3. Biological Treatment Unit
The biological treatment unit is a unit with specifically designed biological treatment processes that target pollutant loading in the water. A suitable biological treatment unit that considers wastewater quality characteristics and the composition of pollutants can effectively reduce ammonia nitrogen and other biodegradable pollutants.

4. Ultrafiltration (UF) Unit
The UF system consists of the UF unit and the chemical cleaning unit. Using hollow fiber membranes, suspended solids are removed, and some large organic molecules are blocked to prevent interference with the subsequent system. Once the water is treated through this process, the purity level of the recycled water reaches lower than 5 on the Silt Density Index (SDI). This unit is therefore a pretreatment unit for the Reverse Osmosis (RO) unit.

The ultrafiltration unit helps separate larger particles that range between 20 and 1,000 angstroms (or 0.1μm maximum) in size. While all dissolved salts and smaller molecules may pass through the ultrafiltration membrane, solids such as colloids, proteins, microbial contaminants, and larger organic molecules are blocked. The molecular weight that ultrafiltration membranes can retain is mostly between 1,000 to 100,000. The pressure required to pass through the membrane medium is typically 15 to 100 psig, or equivalent to 1 to 7 barg.

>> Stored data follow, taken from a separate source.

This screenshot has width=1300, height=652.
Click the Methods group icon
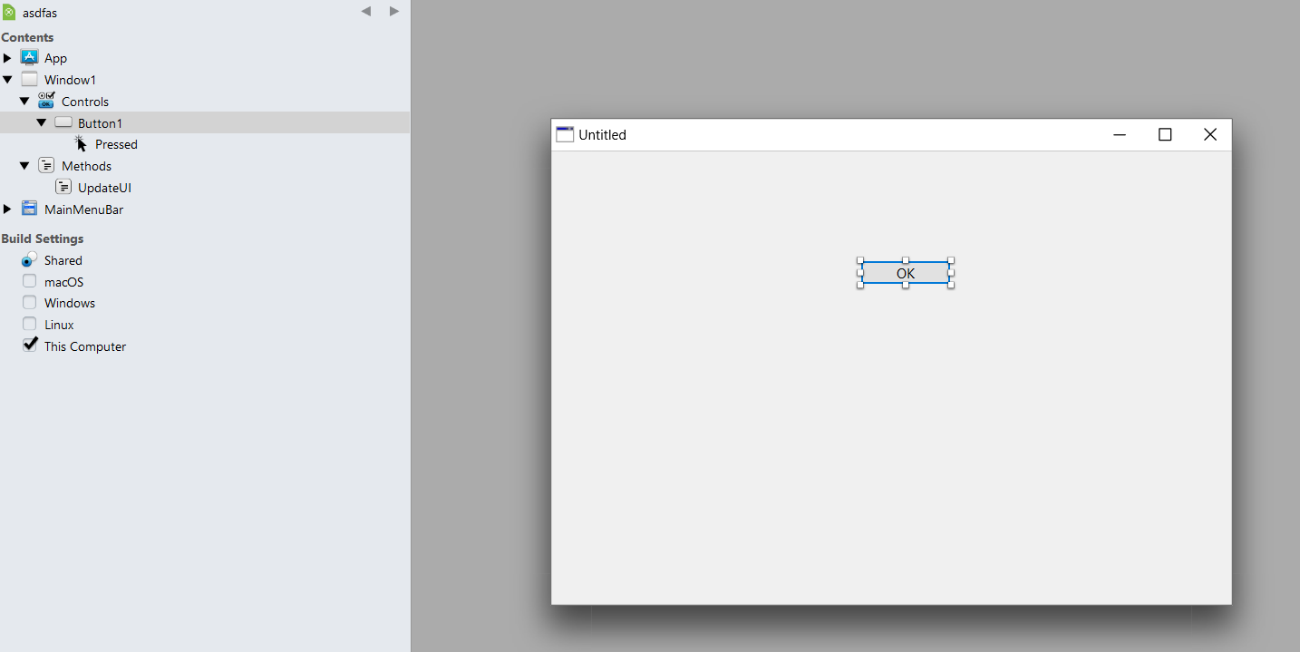(46, 166)
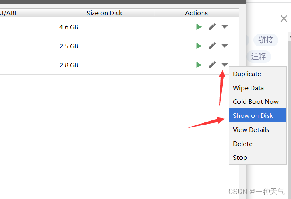This screenshot has height=199, width=291.
Task: Edit the 2.5 GB device with pencil
Action: (x=212, y=46)
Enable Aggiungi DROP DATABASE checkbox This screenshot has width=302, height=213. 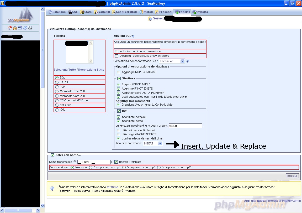pyautogui.click(x=118, y=72)
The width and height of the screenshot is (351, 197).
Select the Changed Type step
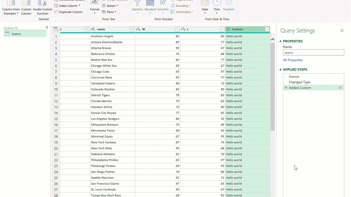tap(299, 82)
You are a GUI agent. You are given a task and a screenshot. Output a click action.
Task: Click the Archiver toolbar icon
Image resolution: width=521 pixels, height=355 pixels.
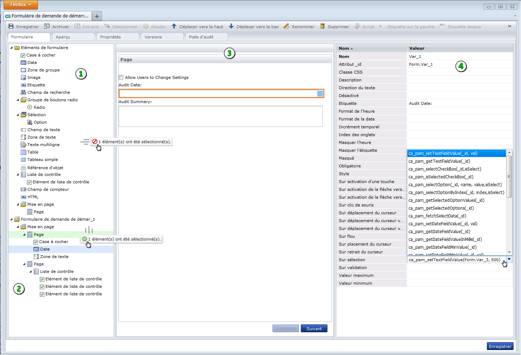point(47,26)
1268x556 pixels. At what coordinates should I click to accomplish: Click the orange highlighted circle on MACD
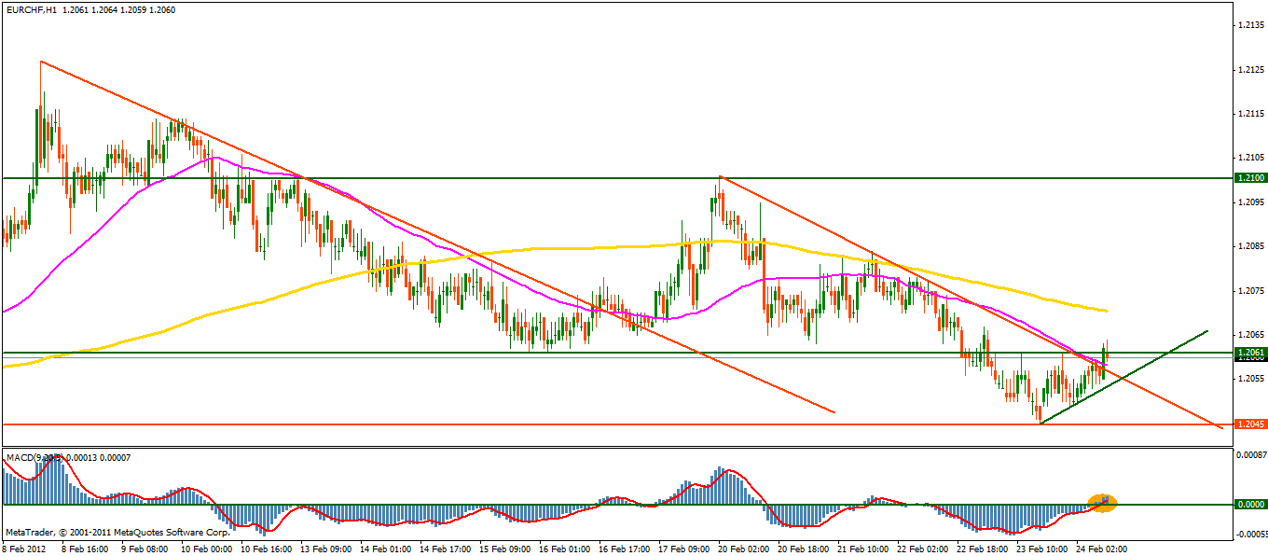click(1102, 502)
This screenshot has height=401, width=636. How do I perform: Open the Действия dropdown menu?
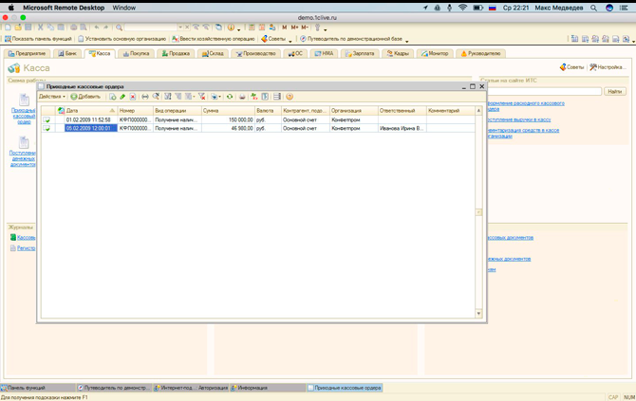51,97
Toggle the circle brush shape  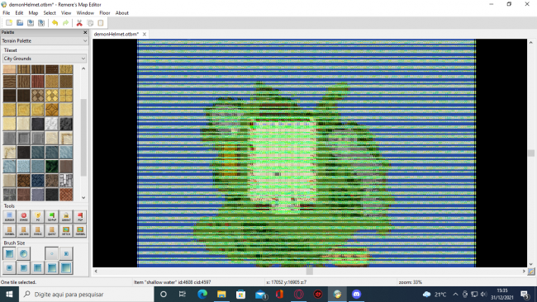coord(24,253)
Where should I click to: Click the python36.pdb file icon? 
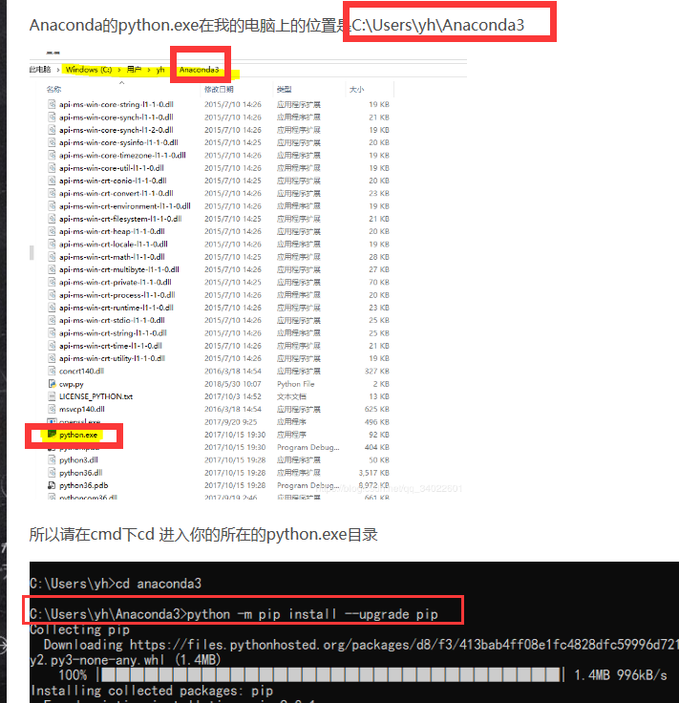coord(52,485)
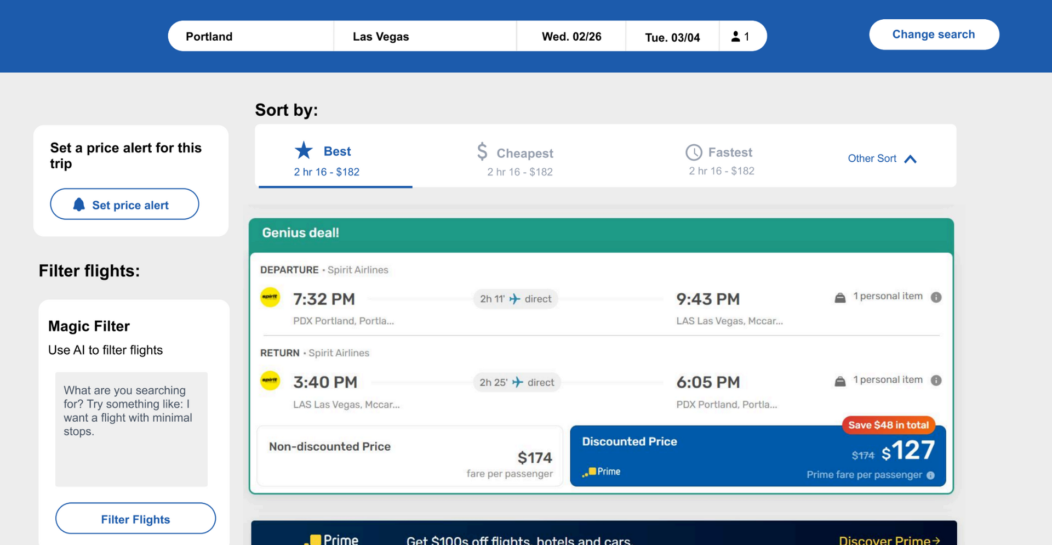Click the Cheapest dollar sign icon
The image size is (1052, 545).
(482, 151)
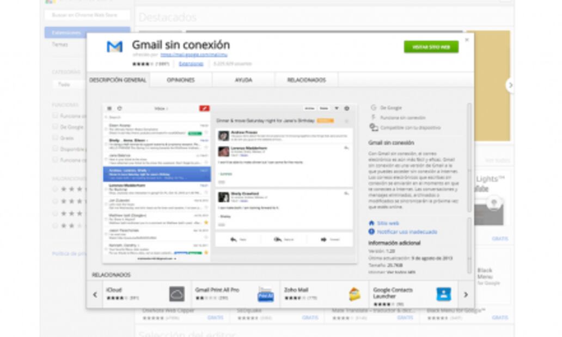Click the Zoho Mail envelope icon
Screen dimensions: 562x337
(x=354, y=294)
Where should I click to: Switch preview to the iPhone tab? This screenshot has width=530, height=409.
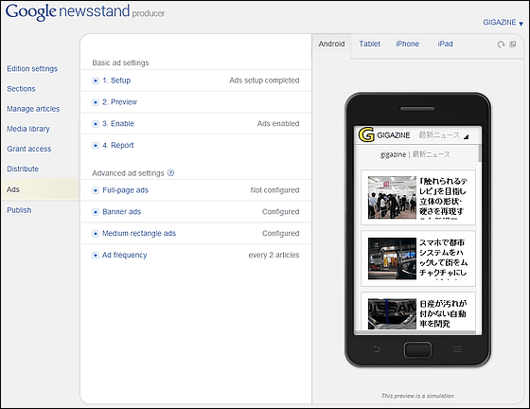pos(407,44)
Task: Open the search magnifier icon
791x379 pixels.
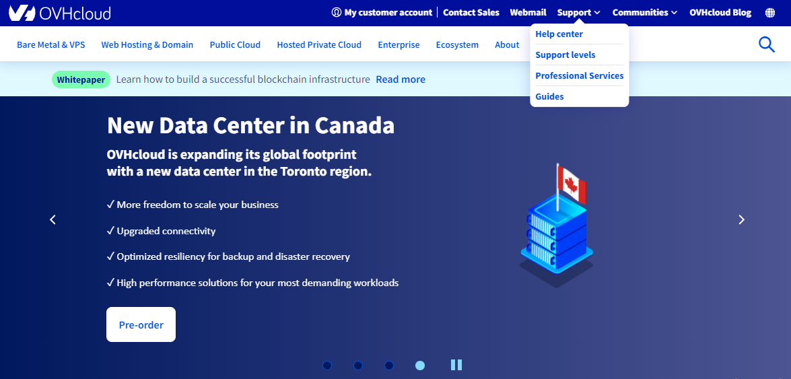Action: pos(766,44)
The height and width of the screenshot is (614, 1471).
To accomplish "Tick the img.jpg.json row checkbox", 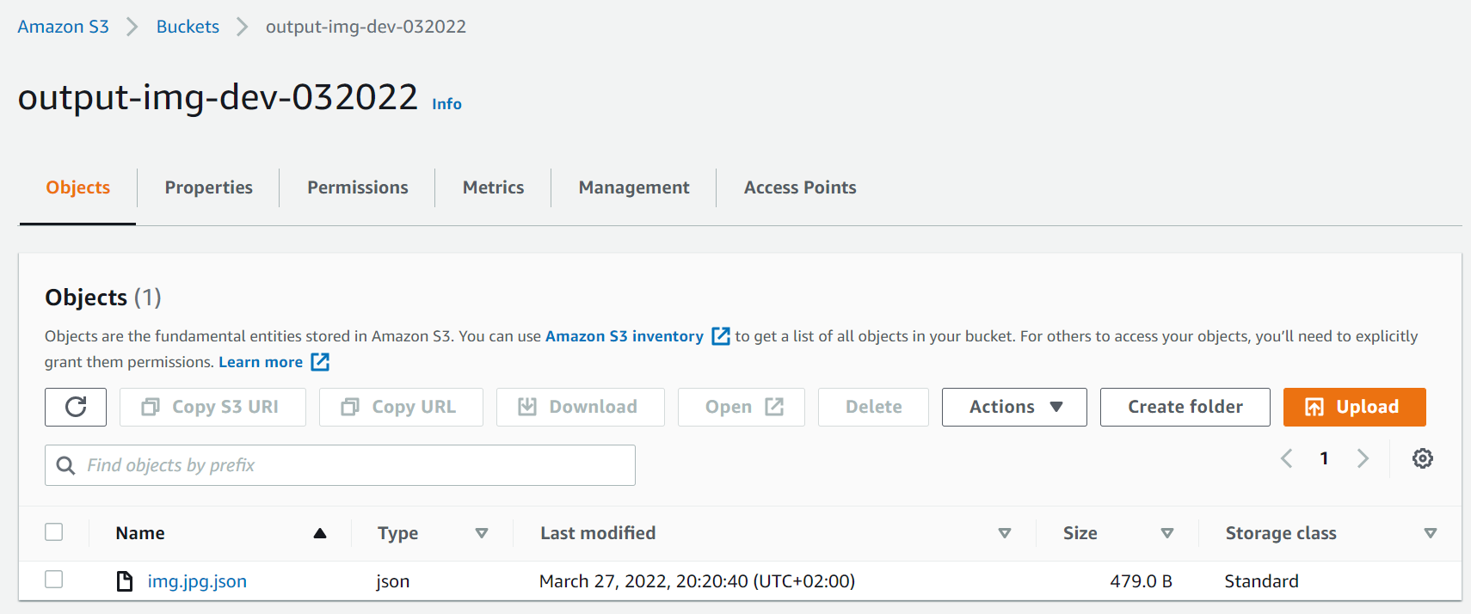I will 54,580.
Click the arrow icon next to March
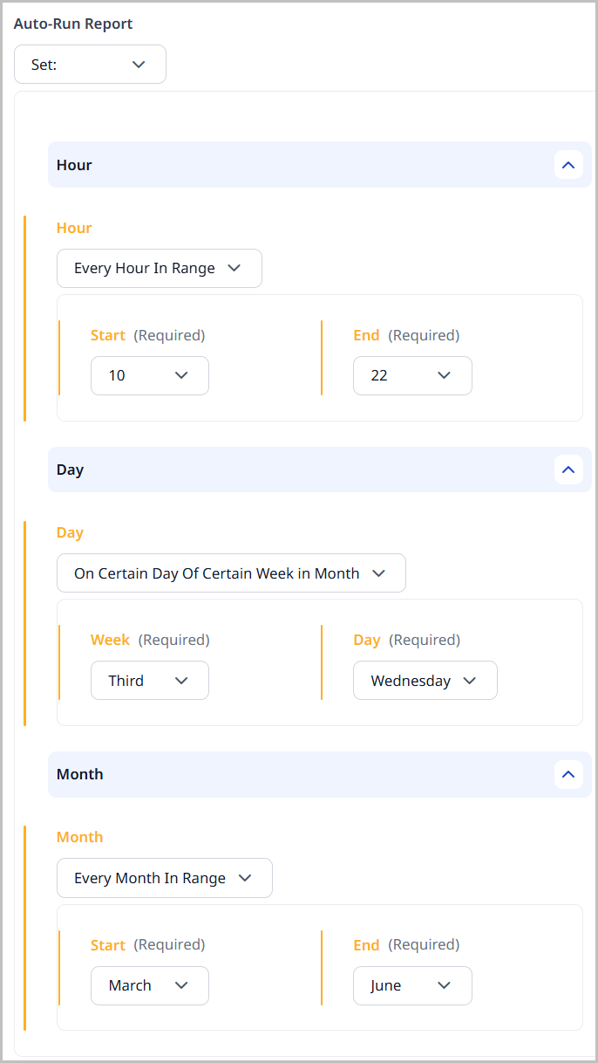598x1063 pixels. (181, 985)
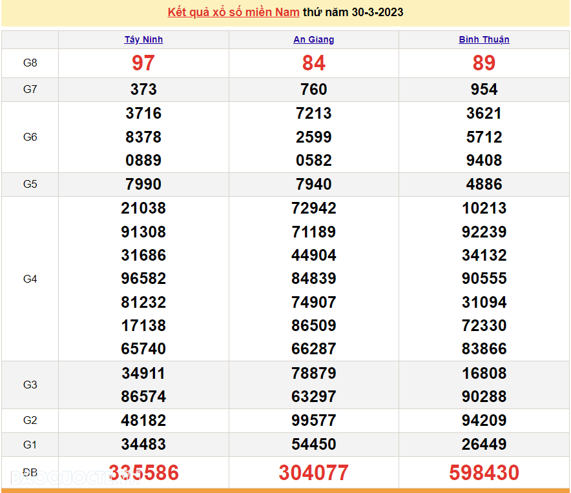Click An Giang G2 number 99577
The image size is (571, 493).
[314, 421]
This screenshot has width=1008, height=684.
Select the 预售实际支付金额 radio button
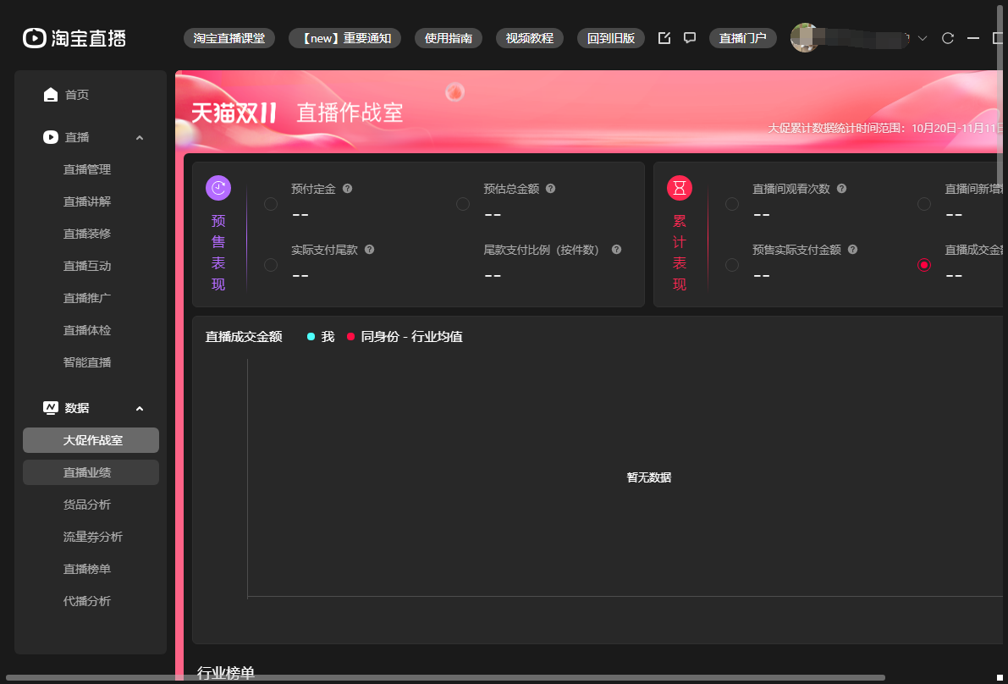732,265
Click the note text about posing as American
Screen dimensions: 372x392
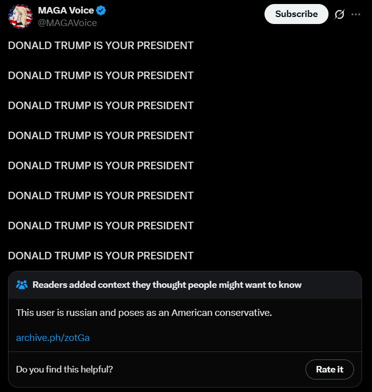point(144,312)
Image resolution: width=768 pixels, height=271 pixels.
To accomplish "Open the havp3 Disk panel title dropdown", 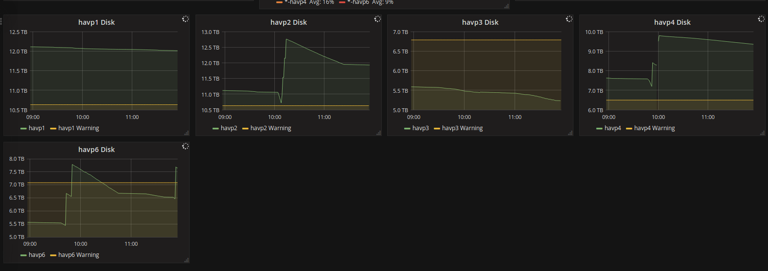I will coord(480,22).
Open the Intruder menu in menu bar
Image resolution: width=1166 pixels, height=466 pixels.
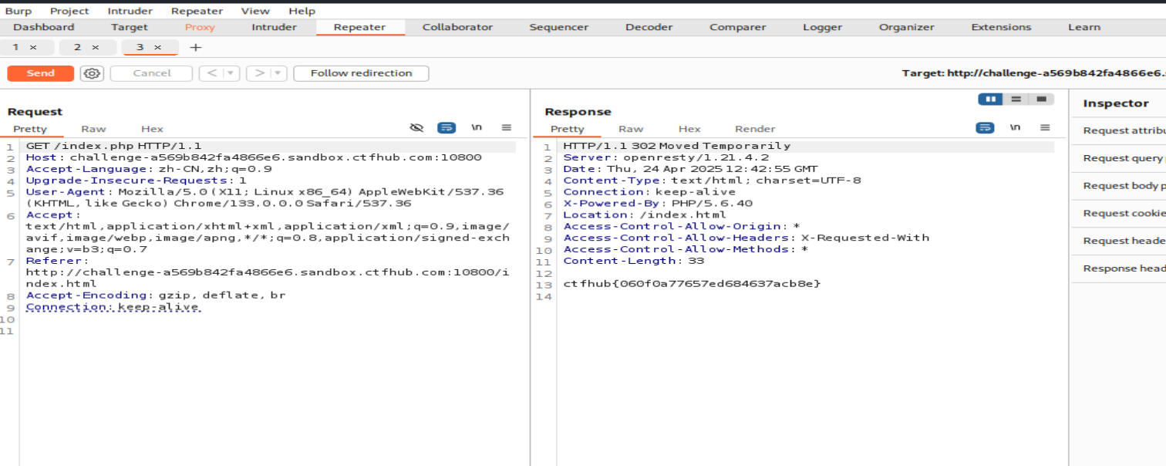pyautogui.click(x=130, y=11)
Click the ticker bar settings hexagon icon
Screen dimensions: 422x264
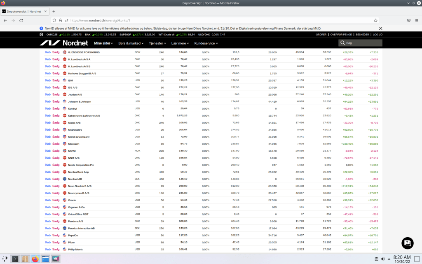(x=41, y=35)
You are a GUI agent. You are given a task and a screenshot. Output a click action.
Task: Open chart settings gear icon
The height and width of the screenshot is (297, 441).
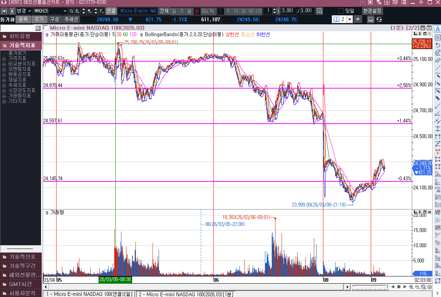coord(429,287)
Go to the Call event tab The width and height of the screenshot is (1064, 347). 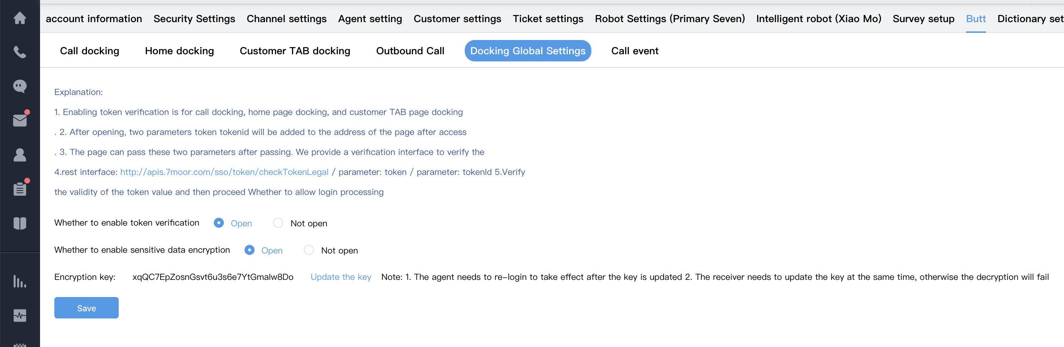(x=634, y=51)
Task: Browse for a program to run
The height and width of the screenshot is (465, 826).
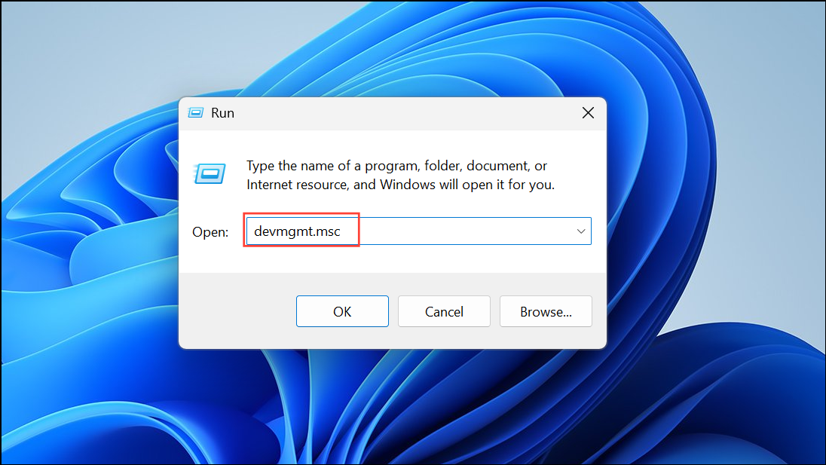Action: [546, 311]
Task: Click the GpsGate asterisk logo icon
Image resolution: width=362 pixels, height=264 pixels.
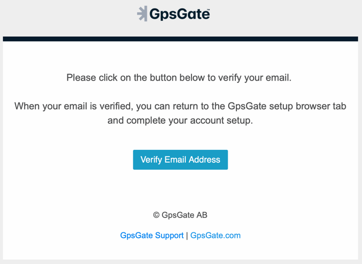Action: click(x=142, y=14)
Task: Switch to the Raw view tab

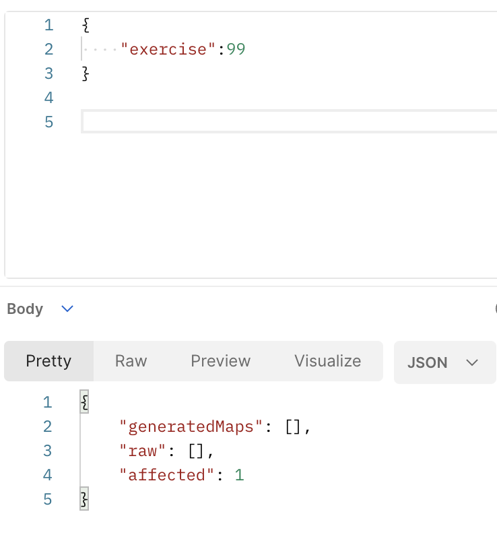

5. Reverse Osmosis Unit (RO)
The RO membrane is the tiniest membrane medium among all membrane filtration technologies, capable of blocking all dissolved salts, inorganic molecules, and organic molecules with a molecular weight greater than about 100, while allowing the water molecules to freely pass through, forming clean water. The removal rate of dissolved salts typically ranges from 95% to 99%. The pressure required for water to pass through the membrane medium varies from 75 psig (equivalent to 5 barg) for brackish water membranes to 1,200 psig for seawater membranes (equivalent to 84 barg).

The purpose of the RO unit is desalination of raw water, where most inorganic salts, total organic carbon (TOC), microorganisms, among other things, are removed. The multi-stage design ensures the removal rate of ammonia nitrogen, as well as reduces the conductivity and total organic carbon.

6. Wastewater Coagulation and Precipitation Unit
Before the plant’s wastewater is discharged, it undergoes pH adjustment, coagulation, and precipitation treatment to remove the concentration of suspended solids.

7. Denitrification Unit 
The high-concentration wastewater needs to undergo nitrate nitrogen removal treatment. This unit uses a biological treatment method, primarily through microbial reactions on carriers to achieve denitrification.

8. Sludge Dewatering Unit
The water-containing sludge generated by the treatment system is first pumped to the sludge storage tank. It is then dehydrated using a filter press dewatering machine to produce sludge cakes. The principle involves high-pressure squeezing for dehydration. After squeezing, solid-liquid separation occurs, which reduces the water contained in the cake and therefore decreases the volume of the sludge. This helps save drying and transportation costs. The whole unit can be automated for control, saving on manpower.

Conclusion

The project discussed above marks the world's first water reclamation plant that regenerates the industrial wastewater for reuse in the semiconductor manufacturing process. Uniquely combining three major features, including circular use of water resources, green building, and energy conservation and carbon reduction, this project holds significant innovative value in terms of water resource development, reuse, and waste reduction technologies. Leveraging innovative technology and expertise in green engineering, CTCI meets the high standards of water purity required by the semiconductor industry while prioritizing environmental friendliness. The treated recycled water quality surpasses that of traditional biological treatment methods, significantly reducing energy consumption, minimizing sludge production, and achieving multiple environmental benefits such as energy conservation, carbon reduction, and reducing secondary pollution. This accomplishment stands as a major milestone in the reuse of water resources globally, realizing a win-win situation for both the economy and the environment.